There were 26 cases of leiomyosarcoma (the majority in postmenopausal women), for an incidence of 0.54%, or 1 in 183 women.

However, only a single patient with leiomyosarcoma had laparoscopic supracervical hysterectomy with morcellation, because the tumor was identified or suspected preoperatively or intraoperatively in the rest, reported Dr. Lieng, who is also with the Institute of Clinical Medicine at the University of Oslo.

Therefore, the risk of unintended morcellation of an undiagnosed leiomyosarcoma was just 1 in 4,765 women, or 0.02%.

“I think the findings of our study support the conclusions of the AAGL expert group. … You can do power morcellation in selected patients,” Dr. Lieng commented. “Given a thorough preoperative evaluation, including a cervical cytology, endometrial biopsy, and evaluation of the myometrium by ultrasound or MRI, the risk of unintended morcellation of a uterine leiomyosarcoma in premenopausal women appears to be very low.”

Leiomyosarcomas best removed en bloc

“When you are creating public health care policy, decision analysis must begin with scientifically valid evidence,” asserted panelist Dr. Elizabeth Pritts, medical director of the Wisconsin Fertility Institute, Middleton.

She and her colleagues undertook a comprehensive new meta-analysis assessing the prevalence of occult leiomyosarcomas at hysterectomy or myomectomy for presumed uterine fibroids, including 133 original articles describing 30,193 women having explicit pathology.

Analysis of all prospective data showed that the predicted prevalence rate of occult leiomyosarcoma was 0.12 per 1,000 operations for presumed benign fibroids.

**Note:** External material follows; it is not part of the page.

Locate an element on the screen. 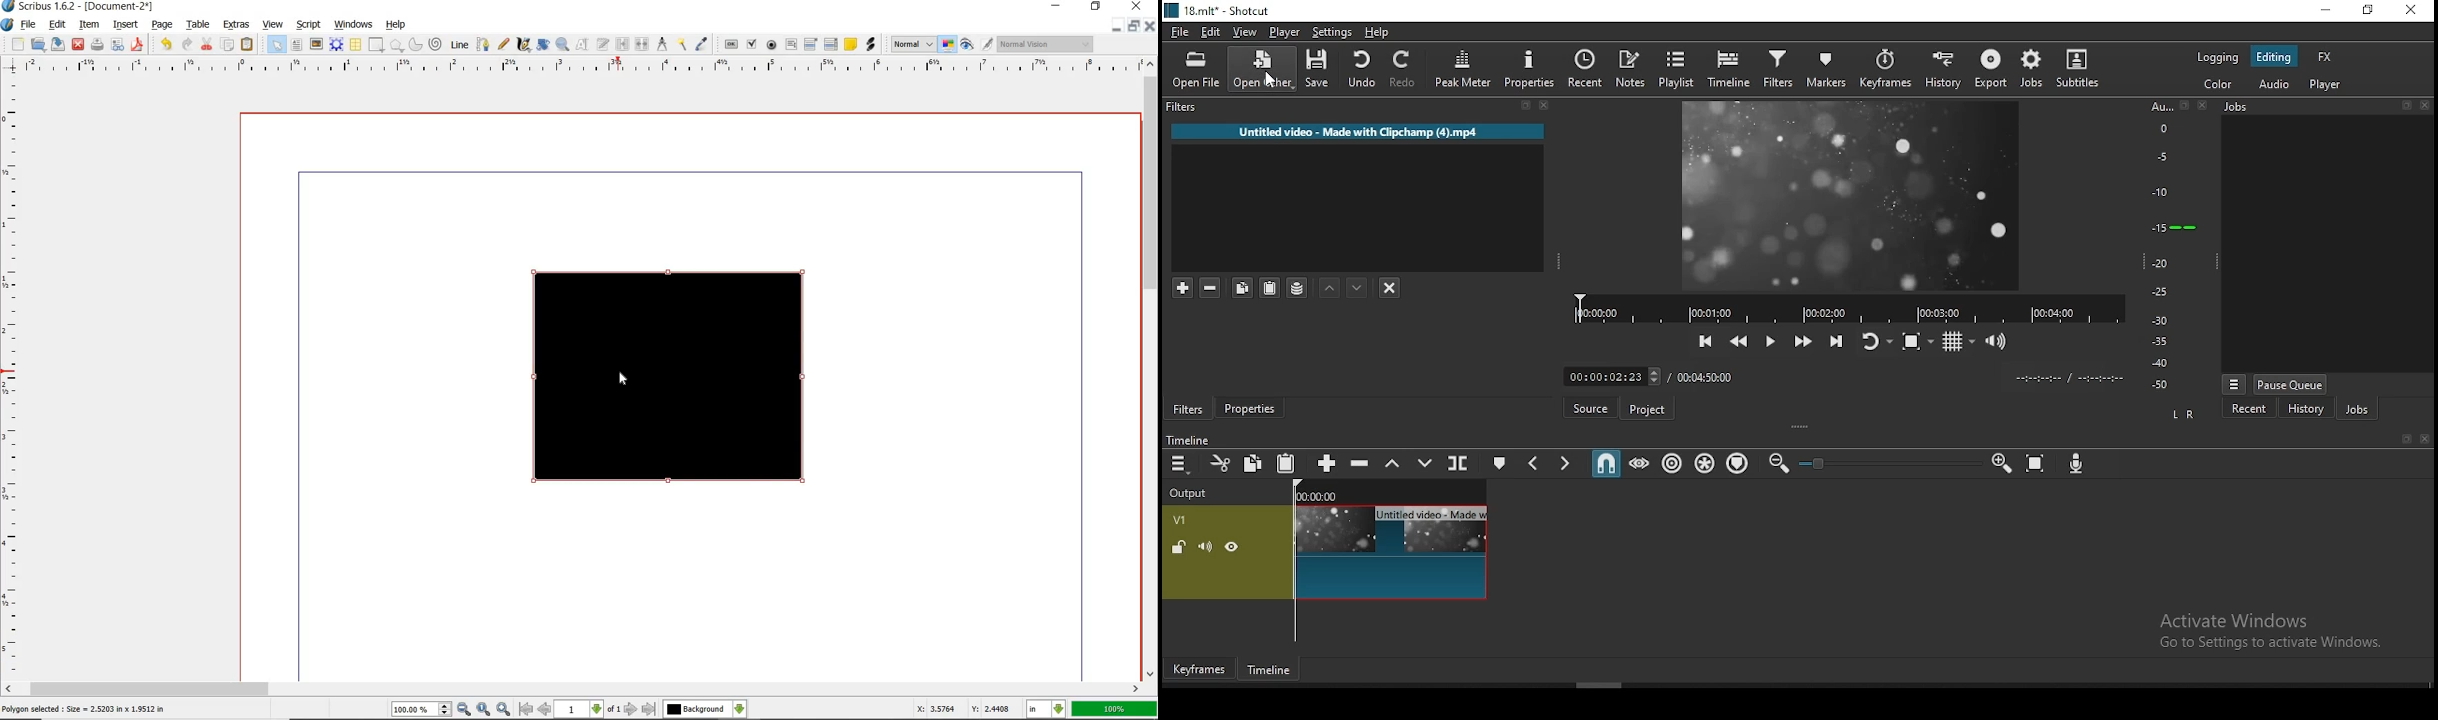  record audio is located at coordinates (2077, 466).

The corresponding 1 in 8,300 operations needed to find a leiomyosarcoma in this new meta-analysis differs greatly from the 1 in 498 found in an FDA meta-analysis , mainly because of the differing evidence base, Dr. Pritts maintained. “It really has to do with initial search criteria,” she said, noting, for example, that the FDA’s search strategy missed studies in which no cancer was found and studies in languages other than English.

Dr. Pritts and her colleagues also conducted a new systematic review looking at outcomes after morcellation of an unsuspected leiomyosarcoma, which was recently published ( J. Minim. Invasive Gynecol. 2014 Sept. 2 [doi: 10.1016/j.jmig.2014.08.781] ).

Main analyses here were based on six papers that compared morcellation with en bloc removal of leiomyosarcomas, most of which found worse survival for women whose tumors were morcellated.

“Now this is not great evidence, but remember, in evidence-based medicine, you’ve got to look at the very best available evidence. This is it,” Dr. Pritts maintained. “En bloc removal confers benefit—don’t cut into these.”

On closer inspection, only 3 of the 81 cases of morcellation reported were confirmed to be power morcellation. Comparisons of outcome with power versus hand morcellation, albeit limited by small numbers, suggested no difference in survival or upstaging.

“There are no data to suggest that any type of morcellation is better or worse than another type, even when including simple tumor biopsies,” Dr. Pritts concluded.

Dr. Brown, Dr. Lieng, and Dr. Pritts disclosed that they had no relevant conflicts of interest.